**Data for this exercise**:
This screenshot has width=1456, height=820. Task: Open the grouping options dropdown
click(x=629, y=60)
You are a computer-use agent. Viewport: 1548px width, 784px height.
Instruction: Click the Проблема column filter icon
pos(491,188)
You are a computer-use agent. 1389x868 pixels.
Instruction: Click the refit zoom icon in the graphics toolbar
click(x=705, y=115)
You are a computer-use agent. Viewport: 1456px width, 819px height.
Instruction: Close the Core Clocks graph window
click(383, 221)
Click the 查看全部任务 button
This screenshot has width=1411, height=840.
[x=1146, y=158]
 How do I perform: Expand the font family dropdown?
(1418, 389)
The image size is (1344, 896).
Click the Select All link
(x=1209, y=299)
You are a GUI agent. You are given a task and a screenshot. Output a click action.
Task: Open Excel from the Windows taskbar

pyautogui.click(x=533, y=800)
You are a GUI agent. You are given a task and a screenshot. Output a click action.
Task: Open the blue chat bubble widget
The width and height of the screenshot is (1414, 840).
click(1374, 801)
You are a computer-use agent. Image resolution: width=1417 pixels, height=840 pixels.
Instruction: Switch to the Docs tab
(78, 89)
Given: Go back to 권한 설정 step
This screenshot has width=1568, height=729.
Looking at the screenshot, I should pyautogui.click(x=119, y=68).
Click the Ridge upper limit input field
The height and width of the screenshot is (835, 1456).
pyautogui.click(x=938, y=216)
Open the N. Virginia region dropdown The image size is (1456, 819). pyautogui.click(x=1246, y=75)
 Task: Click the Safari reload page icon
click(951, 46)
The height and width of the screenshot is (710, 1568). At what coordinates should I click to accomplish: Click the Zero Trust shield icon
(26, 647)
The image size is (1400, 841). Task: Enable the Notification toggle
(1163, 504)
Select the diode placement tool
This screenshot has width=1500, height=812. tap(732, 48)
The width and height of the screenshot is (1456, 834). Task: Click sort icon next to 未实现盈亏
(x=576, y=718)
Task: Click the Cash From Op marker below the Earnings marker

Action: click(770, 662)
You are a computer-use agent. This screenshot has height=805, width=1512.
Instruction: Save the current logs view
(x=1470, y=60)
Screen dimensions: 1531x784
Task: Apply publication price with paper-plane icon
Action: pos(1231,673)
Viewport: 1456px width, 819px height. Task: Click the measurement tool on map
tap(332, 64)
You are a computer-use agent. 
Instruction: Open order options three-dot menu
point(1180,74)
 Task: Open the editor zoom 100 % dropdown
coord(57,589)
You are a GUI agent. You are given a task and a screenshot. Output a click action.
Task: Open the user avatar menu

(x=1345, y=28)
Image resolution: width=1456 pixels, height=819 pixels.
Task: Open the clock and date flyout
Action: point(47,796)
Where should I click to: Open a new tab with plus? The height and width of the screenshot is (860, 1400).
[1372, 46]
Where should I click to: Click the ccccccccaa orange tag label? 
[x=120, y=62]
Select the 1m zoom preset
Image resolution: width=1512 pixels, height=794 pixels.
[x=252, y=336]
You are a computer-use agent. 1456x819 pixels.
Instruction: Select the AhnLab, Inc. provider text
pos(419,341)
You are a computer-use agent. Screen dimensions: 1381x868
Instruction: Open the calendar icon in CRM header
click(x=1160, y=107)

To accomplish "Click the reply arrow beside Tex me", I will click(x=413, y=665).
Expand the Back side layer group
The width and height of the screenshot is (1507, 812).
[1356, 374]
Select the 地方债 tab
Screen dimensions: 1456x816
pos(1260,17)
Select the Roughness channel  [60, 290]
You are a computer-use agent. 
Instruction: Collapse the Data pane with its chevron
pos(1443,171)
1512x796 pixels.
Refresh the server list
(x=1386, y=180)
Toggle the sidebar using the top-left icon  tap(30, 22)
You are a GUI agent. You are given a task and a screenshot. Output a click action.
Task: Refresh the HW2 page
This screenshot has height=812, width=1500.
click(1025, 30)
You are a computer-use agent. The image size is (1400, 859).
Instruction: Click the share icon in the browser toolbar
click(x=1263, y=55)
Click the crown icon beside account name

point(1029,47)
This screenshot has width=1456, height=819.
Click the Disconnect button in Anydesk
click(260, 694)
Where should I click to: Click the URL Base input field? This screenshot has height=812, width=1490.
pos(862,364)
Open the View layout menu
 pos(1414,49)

**Exercise requirements**:
Output the records above in full, with nothing altered.

**Response area**:
This screenshot has width=1456, height=820. Task: Open the grouping options dropdown
click(x=629, y=60)
You are a computer-use agent. Viewport: 1548px width, 784px height.
Instruction: Click the Проблема column filter icon
pos(491,188)
You are a computer-use agent. 1389x868 pixels.
Instruction: Click the refit zoom icon in the graphics toolbar
click(x=705, y=115)
You are a computer-use agent. Viewport: 1456px width, 819px height.
Instruction: Close the Core Clocks graph window
click(383, 221)
Click the 查看全部任务 button
This screenshot has width=1411, height=840.
[x=1146, y=158]
 How do I perform: Expand the font family dropdown?
(1418, 389)
The image size is (1344, 896).
Click the Select All link
(x=1209, y=299)
You are a GUI agent. You are given a task and a screenshot. Output a click action.
Task: Open Excel from the Windows taskbar

pyautogui.click(x=533, y=800)
You are a GUI agent. You are given a task and a screenshot. Output a click action.
Task: Open the blue chat bubble widget
The width and height of the screenshot is (1414, 840).
click(1374, 801)
You are a computer-use agent. Image resolution: width=1417 pixels, height=840 pixels.
Instruction: Switch to the Docs tab
(78, 89)
Given: Go back to 권한 설정 step
This screenshot has width=1568, height=729.
Looking at the screenshot, I should pyautogui.click(x=119, y=68).
Click the Ridge upper limit input field
The height and width of the screenshot is (835, 1456).
pyautogui.click(x=938, y=216)
Open the N. Virginia region dropdown The image size is (1456, 819). pyautogui.click(x=1246, y=75)
 Task: Click the Safari reload page icon
click(951, 46)
The height and width of the screenshot is (710, 1568). At what coordinates should I click to accomplish: Click the Zero Trust shield icon
(26, 647)
The image size is (1400, 841). Task: Enable the Notification toggle
(1163, 504)
Select the diode placement tool
This screenshot has width=1500, height=812. tap(732, 48)
The width and height of the screenshot is (1456, 834). Task: Click sort icon next to 未实现盈亏
(x=576, y=718)
Task: Click the Cash From Op marker below the Earnings marker

Action: click(770, 662)
You are a computer-use agent. This screenshot has height=805, width=1512.
Instruction: Save the current logs view
(x=1470, y=60)
Screen dimensions: 1531x784
Task: Apply publication price with paper-plane icon
Action: pos(1231,673)
Viewport: 1456px width, 819px height. Task: Click the measurement tool on map
tap(332, 64)
You are a computer-use agent. 
Instruction: Open order options three-dot menu
point(1180,74)
 Task: Open the editor zoom 100 % dropdown
coord(57,589)
You are a GUI agent. You are given a task and a screenshot. Output a click action.
Task: Open the user avatar menu

(x=1345, y=28)
Image resolution: width=1456 pixels, height=819 pixels.
Task: Open the clock and date flyout
Action: point(47,796)
Where should I click to: Open a new tab with plus? The height and width of the screenshot is (860, 1400).
[1372, 46]
Where should I click to: Click the ccccccccaa orange tag label? 
[x=120, y=62]
Select the 1m zoom preset
Image resolution: width=1512 pixels, height=794 pixels.
[x=252, y=336]
You are a computer-use agent. 1456x819 pixels.
Instruction: Select the AhnLab, Inc. provider text
pos(419,341)
You are a computer-use agent. Screen dimensions: 1381x868
Instruction: Open the calendar icon in CRM header
click(x=1160, y=107)

To accomplish "Click the reply arrow beside Tex me", I will click(x=413, y=665).
Expand the Back side layer group
The width and height of the screenshot is (1507, 812).
[1356, 374]
Select the 地方债 tab
Screen dimensions: 1456x816
pos(1260,17)
Select the Roughness channel  [60, 290]
You are a computer-use agent. 
Instruction: Collapse the Data pane with its chevron
pos(1443,171)
1512x796 pixels.
Refresh the server list
(x=1386, y=180)
Toggle the sidebar using the top-left icon  tap(30, 22)
You are a GUI agent. You are given a task and a screenshot. Output a click action.
Task: Refresh the HW2 page
This screenshot has height=812, width=1500.
click(1025, 30)
You are a computer-use agent. The image size is (1400, 859).
Instruction: Click the share icon in the browser toolbar
click(x=1263, y=55)
Click the crown icon beside account name

point(1029,47)
This screenshot has width=1456, height=819.
Click the Disconnect button in Anydesk
click(260, 694)
Where should I click to: Click the URL Base input field? This screenshot has height=812, width=1490.
pos(862,364)
Open the View layout menu
 pos(1414,49)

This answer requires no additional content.